Vendredi 12 septembre, trois jours après la nomination de Sébastien Lecornu comme nouveau premier ministre, Fitch dégradait la note de la dette de la France, passant de AA – à A +. L’agence de notation américaine sanctionnait ainsi l’incapacité du pays à réduire sa dette publique et son instabilité politique. Fitch, comme ses consœurs Moody’s et Standard & Poor’s (S&P), délivre aux prêteurs des informations sur la solvabilité de l’emprunteur, notamment sous la forme lapidaire de notes très scrutées (de AAA, première qualité, à D, en défaut de paiement). Ces notes sont devenues, au fil du temps, très politiques.
Les agences de notation sont apparues dans les colonnes du Monde le 23 mars 1979. Elles ont traversé l’Atlantique en gardant à l’époque leur dénomination en anglais : rating. Elles surgissent dans la bouche de René Monory, ministre de l’économie de Raymond Barre de 1978 à 1981. Il est le dernier à avoir fait voter un budget quasiment en équilibre (en 1974, Jean-Pierre Fourcade avait dégagé un léger excédent). Le membre du gouvernement pousse alors… à emprunter plus, au nom de la modernité et de l’investissement.
« Les émissions nettes d’obligations ne représent[ent] que 2,18 % du produit national brut (PNB), ce chiffre faisant de la France la lanterne rouge des grands pays industrialisés », déplore René Monory dans l’article non signé. Le ministre souhaite donc que « les émissions de l’Etat [soient] poursuivies et même développées ». En contrepartie, « il s’agirait d’acclimater la méthode américaine du “rating”, en vertu de laquelle les émetteurs sont classés systématiquement en fonction de leurs capacités bénéficiaires, de leur “surface” financière, etc. »

◆ Données recueillies
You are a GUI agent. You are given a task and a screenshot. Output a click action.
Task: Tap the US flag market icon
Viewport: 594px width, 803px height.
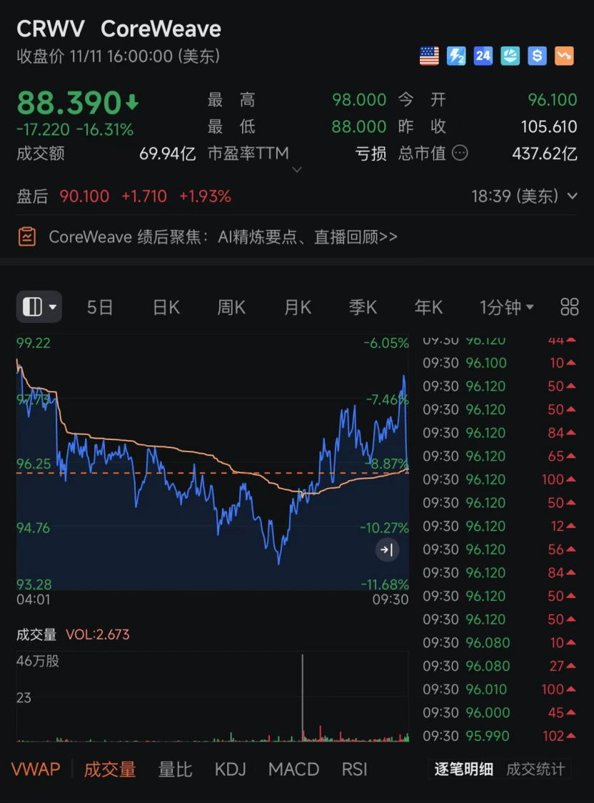point(429,56)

◆ Exercices à réaliser
[A] D'après l'extrait, à quelle date les agences de notation sont-elles apparues pour la première fois dans les colonnes du Monde ?
[B] Recopiez fidèlement le passage de l'extrait allant de « Vendredi 12 septembre, trois » à « temps, très politiques. ».

◆ Corrigés détaillés
[A] Le 23 mars 1979.

[B]
Vendredi 12 septembre, trois jours après la nomination de Sébastien Lecornu comme nouveau premier ministre, Fitch dégradait la note de la dette de la France, passant de AA – à A +. L’agence de notation américaine sanctionnait ainsi l’incapacité du pays à réduire sa dette publique et son instabilité politique. Fitch, comme ses consœurs Moody’s et Standard & Poor’s (S&P), délivre aux prêteurs des informations sur la solvabilité de l’emprunteur, notamment sous la forme lapidaire de notes très scrutées (de AAA, première qualité, à D, en défaut de paiement). Ces notes sont devenues, au fil du temps, très politiques.